Dossier : IMM-3523-13

Référence : 2014 CF 547

[TRADUCTION FRANÇAISE CERTIFIÉE, NON RÉVISÉE]

Toronto (Ontario), le 5 juin 2014

En présence de madame la juge Strickland

ENTRE :

MOHAMMAD JAMROZ GULABZADA (ALIAS : MUSTAPHA ADAMKHAN)

demandeur

et

MINISTRE DE LA CITOYENNETÉ ET DE L’IMMIGRATION

défendeur

JUGEMENT ET MOTIFS

[1]               Le demandeur sollicite le contrôle judiciaire de la décision rendue le 2 avril 2013 dans laquelle la Section de la protection des réfugiés (SPR) de la Commission de l’immigration et du statut de réfugié du Canada a conclu qu’il n’avait ni la qualité de réfugié au sens de la Convention ni celle de personne à protéger au sens des articles 96 et 97, respectivement, de la Loi sur l’immigration et la protection des réfugiés, LC 2001, c 27 (LIPR).

Contexte

[2]               Le demandeur est un citoyen de l’Afghanistan. Il prétend que, tandis qu’il se rendait à un mariage, sa voiture a été frappée par Zarghun, dont le frère est député, quand Zarghun a tenté de doubler son véhicule. Lors de l’altercation qui a suivi, Zarghun a sorti une arme à feu et menacé de tuer le demandeur et d’autres membres du cortège. En état de légitime défense, le cousin du demandeur a tiré et tué Zarghun. Le demandeur et Zarghun venaient du même village et, suite à cet incident, une vendetta a été déclenchée. Le demandeur s’est caché, mais des hommes en motocyclette ont ensuite tenté de lui tirer dessus. Craignant pour sa vie, il a obtenu l’aide d’un passeur et est venu au Canada. À son arrivée au Canada, il a présenté une demande d’asile à l’aéroport et, suivant les conseils du passeur, il s’est identifié comme étant son cousin. Peu de temps après, lors d’une audience relative à la détention, il a reconnu sa véritable identité.

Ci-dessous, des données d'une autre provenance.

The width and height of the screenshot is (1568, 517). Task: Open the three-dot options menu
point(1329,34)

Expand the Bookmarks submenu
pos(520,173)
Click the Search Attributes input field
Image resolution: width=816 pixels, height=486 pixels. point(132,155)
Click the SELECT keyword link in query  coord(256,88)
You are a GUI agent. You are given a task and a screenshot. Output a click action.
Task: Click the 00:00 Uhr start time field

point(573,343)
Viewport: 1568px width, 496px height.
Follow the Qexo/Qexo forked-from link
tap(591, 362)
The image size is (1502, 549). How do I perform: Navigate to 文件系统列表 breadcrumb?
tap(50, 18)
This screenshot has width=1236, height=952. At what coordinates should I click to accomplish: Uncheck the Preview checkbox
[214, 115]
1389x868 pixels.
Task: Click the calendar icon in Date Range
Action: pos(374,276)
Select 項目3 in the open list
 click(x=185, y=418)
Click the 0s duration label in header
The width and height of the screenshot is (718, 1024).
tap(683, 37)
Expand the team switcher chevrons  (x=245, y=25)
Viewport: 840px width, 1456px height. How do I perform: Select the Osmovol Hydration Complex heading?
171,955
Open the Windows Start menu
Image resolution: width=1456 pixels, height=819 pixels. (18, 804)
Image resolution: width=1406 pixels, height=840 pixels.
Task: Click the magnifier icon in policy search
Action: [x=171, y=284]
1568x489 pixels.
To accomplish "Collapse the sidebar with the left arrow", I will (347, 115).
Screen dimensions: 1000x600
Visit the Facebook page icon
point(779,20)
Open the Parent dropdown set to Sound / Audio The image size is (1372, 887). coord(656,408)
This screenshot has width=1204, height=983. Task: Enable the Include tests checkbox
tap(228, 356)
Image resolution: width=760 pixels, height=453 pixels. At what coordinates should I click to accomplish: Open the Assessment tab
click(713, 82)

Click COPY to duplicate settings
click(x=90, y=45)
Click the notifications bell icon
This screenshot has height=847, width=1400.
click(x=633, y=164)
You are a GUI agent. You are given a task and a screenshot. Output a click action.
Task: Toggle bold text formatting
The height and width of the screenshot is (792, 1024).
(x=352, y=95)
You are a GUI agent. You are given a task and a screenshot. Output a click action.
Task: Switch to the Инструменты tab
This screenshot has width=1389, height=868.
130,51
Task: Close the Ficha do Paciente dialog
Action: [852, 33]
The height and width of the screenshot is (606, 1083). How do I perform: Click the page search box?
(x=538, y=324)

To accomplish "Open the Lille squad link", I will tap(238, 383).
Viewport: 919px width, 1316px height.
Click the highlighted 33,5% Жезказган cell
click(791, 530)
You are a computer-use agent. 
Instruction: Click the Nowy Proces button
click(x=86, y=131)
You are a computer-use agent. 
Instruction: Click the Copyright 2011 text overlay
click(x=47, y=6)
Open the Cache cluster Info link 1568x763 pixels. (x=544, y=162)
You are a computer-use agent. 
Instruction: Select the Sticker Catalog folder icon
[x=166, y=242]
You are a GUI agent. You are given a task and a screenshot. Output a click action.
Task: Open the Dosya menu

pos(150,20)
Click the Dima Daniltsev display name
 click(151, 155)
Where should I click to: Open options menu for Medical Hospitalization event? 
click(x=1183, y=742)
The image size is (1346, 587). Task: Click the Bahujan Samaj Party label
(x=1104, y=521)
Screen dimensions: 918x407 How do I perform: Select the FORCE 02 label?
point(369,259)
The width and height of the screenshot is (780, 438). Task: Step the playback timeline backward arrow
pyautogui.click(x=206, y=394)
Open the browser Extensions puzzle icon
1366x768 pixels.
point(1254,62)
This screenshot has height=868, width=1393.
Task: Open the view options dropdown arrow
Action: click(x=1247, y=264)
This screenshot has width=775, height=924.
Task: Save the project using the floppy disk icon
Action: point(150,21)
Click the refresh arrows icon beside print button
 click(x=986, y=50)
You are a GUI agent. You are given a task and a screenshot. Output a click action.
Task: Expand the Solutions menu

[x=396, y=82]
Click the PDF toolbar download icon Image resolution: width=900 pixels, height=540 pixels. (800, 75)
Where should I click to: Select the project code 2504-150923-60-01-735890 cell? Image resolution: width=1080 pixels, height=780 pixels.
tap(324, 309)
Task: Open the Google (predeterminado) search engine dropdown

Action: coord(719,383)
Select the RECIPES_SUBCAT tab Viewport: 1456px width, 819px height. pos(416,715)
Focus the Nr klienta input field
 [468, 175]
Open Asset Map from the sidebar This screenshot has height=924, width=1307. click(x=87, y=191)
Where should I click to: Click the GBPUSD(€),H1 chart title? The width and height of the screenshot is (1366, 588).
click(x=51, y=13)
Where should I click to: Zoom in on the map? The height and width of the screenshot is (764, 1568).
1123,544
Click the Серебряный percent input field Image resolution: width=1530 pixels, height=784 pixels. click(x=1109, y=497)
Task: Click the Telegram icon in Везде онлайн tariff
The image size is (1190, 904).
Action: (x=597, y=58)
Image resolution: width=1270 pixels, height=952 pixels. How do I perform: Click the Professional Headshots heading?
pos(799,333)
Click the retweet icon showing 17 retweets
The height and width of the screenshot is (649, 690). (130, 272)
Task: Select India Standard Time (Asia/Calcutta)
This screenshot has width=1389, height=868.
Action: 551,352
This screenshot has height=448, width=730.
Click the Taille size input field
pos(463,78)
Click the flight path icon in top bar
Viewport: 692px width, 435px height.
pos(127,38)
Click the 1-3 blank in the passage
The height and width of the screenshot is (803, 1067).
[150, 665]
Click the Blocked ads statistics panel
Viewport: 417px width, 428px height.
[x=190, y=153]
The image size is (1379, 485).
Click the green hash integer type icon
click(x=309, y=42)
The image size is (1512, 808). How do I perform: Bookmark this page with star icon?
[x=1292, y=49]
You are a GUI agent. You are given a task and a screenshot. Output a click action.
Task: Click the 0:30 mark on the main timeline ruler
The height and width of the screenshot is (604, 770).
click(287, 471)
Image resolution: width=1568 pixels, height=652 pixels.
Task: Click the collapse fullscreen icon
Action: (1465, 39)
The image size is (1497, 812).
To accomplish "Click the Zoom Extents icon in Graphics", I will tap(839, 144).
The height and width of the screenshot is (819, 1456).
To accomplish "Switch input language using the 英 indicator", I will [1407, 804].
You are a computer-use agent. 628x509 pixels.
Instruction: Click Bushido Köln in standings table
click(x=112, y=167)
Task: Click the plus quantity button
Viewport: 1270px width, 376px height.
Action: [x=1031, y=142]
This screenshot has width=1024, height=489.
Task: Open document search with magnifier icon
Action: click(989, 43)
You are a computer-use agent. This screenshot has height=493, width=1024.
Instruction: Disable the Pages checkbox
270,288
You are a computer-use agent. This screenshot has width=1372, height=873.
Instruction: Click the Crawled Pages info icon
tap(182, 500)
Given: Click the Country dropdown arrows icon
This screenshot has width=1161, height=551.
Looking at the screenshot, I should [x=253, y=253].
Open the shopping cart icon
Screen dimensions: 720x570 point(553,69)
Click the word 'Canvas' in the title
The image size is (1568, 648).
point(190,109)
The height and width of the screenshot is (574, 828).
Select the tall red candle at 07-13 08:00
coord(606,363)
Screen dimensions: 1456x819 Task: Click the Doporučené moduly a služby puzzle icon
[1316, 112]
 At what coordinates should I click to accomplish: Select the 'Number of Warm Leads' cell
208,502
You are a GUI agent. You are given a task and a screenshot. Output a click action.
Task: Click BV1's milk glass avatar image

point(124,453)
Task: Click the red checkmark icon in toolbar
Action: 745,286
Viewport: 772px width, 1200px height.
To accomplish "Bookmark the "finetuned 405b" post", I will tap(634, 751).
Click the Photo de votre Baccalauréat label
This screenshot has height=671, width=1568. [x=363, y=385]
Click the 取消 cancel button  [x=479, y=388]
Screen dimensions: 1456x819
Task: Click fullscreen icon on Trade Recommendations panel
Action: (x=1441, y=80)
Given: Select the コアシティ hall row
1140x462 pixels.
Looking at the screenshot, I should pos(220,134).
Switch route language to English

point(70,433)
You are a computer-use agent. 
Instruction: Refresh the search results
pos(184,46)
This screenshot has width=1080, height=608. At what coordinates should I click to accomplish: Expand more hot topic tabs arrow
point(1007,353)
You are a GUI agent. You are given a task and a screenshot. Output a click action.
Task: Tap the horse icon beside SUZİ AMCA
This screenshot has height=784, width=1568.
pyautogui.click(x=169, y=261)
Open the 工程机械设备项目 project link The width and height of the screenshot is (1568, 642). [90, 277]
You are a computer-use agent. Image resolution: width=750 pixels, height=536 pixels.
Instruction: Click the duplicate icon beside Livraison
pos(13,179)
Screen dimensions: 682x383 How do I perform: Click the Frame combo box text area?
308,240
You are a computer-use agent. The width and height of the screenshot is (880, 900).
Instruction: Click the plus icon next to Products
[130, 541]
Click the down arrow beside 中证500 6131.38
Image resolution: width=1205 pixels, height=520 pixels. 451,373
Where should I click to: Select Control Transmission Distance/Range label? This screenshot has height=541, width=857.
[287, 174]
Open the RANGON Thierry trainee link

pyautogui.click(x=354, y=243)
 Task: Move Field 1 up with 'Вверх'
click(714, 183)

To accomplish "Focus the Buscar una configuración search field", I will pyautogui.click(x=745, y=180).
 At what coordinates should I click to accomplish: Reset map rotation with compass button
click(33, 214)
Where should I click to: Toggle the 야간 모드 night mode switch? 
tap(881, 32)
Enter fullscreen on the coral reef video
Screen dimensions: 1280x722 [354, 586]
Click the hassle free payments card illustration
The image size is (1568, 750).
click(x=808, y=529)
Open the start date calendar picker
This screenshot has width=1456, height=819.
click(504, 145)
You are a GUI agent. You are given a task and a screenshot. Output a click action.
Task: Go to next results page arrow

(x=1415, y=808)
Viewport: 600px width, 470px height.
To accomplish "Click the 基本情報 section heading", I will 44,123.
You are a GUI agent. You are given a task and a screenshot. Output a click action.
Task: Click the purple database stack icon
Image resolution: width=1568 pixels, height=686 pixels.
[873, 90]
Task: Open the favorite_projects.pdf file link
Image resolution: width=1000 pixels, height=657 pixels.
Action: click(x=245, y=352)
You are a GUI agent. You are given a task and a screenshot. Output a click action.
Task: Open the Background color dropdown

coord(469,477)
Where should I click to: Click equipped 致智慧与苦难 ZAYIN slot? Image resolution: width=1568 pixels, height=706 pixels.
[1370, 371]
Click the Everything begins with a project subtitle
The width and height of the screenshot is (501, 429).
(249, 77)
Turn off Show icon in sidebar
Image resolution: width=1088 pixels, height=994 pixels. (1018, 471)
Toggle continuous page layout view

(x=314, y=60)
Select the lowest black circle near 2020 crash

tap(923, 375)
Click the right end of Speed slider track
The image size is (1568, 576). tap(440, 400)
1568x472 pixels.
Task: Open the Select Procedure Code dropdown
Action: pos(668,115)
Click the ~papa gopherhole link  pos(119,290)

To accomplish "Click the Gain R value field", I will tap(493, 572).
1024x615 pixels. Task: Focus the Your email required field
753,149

Décision faisant l’objet du contrôle

[3]               La SPR a conclu que le demandeur n’avait pas qualité de réfugié au sens de l’article 96 puisqu’il n’avait pas une crainte fondée et qu’il n’avait pas non plus qualité de personne à protéger en vertu de l’article 97 puisque son renvoi ne mettrait pas sa vie en danger ou ne l’exposerait pas à des traitements ou peines cruels ou inusités, ou à un risque de torture. La question déterminante était la crédibilité.

[4]               La principale question de la crédibilité portait sur le fait que, lorsque le demandeur est arrivé au Canada, il a « systématiquement menti » dans le but d’obtenir l’asile en affirmant qu’il était son cousin et qu’il avait tiré et tué Zarghun. La SPR a constaté que le demandeur avait modifié son témoignage quand il a révélé sa véritable identité à l’audience relative à la détention. Elle a également fait remarquer que le demandeur avait expliqué qu’il avait fait une erreur et qu’il avait donné une fausse identité en suivant les conseils du passeur qui lui avait dit que, s’il donnait son véritable nom, il serait renvoyé en Afghanistan à bord de l’avion même qu’il avait pris pour venir au Canada et qu’il y avait plus de chances que sa demande soit accueillie s’il usurpait l’identité de son cousin. Cependant, une fois au Canada, il sentait qu’il pouvait révéler sa vérité. La SPR n’a pas accepté son explication.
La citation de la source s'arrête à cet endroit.